Table Of Contents

Previous topic

Using ProbReM

Next topic

Extensions

Example model

Model Description

In the United States, running a political campaign to be elected into Congress is an expensive endeavour. The amount of money at the disposal of a candidate is an important factor in a successful campaign. Recognizing this influence and the problems that come with it - corrupt lobbying, vested corporate interests - the recipient of a political contribution is required by law to report the donation. As a consequence of the recent trend towards government transparency and data digitalization, this data is now publicly available for bulk download.

Recipients of political contributions are required by law to report details about each donation they receive. The domain is suitable for modelling using PRMs. The figure below shows our example model. The set of entities is \mathcal{E} =\{ {\mathit{Recipient}},{\mathit{Contributor}},{\mathit{State}} \} and the set of relationships \mathcal{R} contains the relationship \mathit{Donation}. The linked entities of \mathit{Donation} are R(\mathit{Recipient}, \mathit{Contributor},\mathit{State}) and every donation object d \in \sigma_{\mathcal{R}}(\mathit{Donation}) has a attribute object d.\mathit{Amount}.
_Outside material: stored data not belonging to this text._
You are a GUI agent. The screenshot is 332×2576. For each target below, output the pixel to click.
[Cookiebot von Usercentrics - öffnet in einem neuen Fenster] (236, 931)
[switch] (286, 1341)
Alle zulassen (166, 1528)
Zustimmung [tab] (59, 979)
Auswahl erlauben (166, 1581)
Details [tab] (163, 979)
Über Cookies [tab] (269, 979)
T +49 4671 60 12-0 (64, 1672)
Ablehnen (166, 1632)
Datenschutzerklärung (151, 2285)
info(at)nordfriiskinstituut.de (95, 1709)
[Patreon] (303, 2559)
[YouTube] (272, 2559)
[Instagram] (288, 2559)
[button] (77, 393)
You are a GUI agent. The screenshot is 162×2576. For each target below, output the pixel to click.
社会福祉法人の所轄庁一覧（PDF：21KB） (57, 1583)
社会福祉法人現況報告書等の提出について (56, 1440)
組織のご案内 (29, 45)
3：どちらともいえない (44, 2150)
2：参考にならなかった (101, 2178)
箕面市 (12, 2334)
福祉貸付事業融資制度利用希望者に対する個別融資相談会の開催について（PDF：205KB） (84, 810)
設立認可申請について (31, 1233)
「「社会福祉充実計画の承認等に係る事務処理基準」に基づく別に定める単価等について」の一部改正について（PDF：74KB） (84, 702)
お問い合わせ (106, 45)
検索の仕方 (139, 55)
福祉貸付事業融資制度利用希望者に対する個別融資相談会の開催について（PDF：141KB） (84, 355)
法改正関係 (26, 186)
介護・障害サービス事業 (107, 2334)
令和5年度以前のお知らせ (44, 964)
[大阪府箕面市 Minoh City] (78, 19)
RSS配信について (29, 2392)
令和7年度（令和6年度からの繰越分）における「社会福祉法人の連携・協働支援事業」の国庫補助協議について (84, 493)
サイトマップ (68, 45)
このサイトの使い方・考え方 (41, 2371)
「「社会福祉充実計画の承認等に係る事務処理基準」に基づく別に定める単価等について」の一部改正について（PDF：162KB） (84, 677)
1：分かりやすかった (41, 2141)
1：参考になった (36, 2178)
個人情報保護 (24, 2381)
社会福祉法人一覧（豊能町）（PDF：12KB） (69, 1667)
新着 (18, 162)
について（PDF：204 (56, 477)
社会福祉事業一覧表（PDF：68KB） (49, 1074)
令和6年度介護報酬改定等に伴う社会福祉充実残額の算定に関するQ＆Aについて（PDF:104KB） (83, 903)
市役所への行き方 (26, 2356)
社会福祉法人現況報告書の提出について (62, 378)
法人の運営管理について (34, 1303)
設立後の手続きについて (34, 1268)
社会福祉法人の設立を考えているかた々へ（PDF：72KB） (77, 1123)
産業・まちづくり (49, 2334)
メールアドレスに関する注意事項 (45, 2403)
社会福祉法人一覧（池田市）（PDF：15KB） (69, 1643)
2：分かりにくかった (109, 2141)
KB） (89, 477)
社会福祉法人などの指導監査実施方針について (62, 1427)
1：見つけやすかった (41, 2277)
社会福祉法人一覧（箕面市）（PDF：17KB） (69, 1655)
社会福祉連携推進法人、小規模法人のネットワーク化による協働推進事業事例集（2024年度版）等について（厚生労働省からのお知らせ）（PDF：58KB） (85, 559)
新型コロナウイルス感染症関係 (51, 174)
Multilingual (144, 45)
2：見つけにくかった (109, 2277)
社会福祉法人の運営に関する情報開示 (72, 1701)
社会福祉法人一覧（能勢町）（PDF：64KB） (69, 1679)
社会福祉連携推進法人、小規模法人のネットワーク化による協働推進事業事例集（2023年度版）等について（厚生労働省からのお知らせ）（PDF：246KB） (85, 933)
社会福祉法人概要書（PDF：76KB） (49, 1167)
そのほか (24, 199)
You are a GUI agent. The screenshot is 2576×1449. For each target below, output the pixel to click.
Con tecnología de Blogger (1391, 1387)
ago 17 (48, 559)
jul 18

There is a probabilistic dependency between the a = \mathit{Amount} attribute of the \mathit{Donation} relationship and the cat = \mathit{Category} attribute associated with the \mathit{Contributor} entity. The constraint \mathcal{C}_{{\text Amount,Category}} will activate the dependency only between \mathit{Contributor} objects for which the \mathit{Donation} object is intended (\mathit{contributor[Category]}=\mathit{contributor[Amount]}). Similar dependencies exist for dem_{rec} = \mathit{Recipient.Democratic}, dem_{state} = \mathit{State.Democratic} and inc = \mathit{State.Income}. Thus the shared local distribution of the amount is P({\mathit{a}}\mid{\mathit{cat}},{\mathit{dem_{rec}}},{\mathit{dem_{state}}},{\mathit{inc}}).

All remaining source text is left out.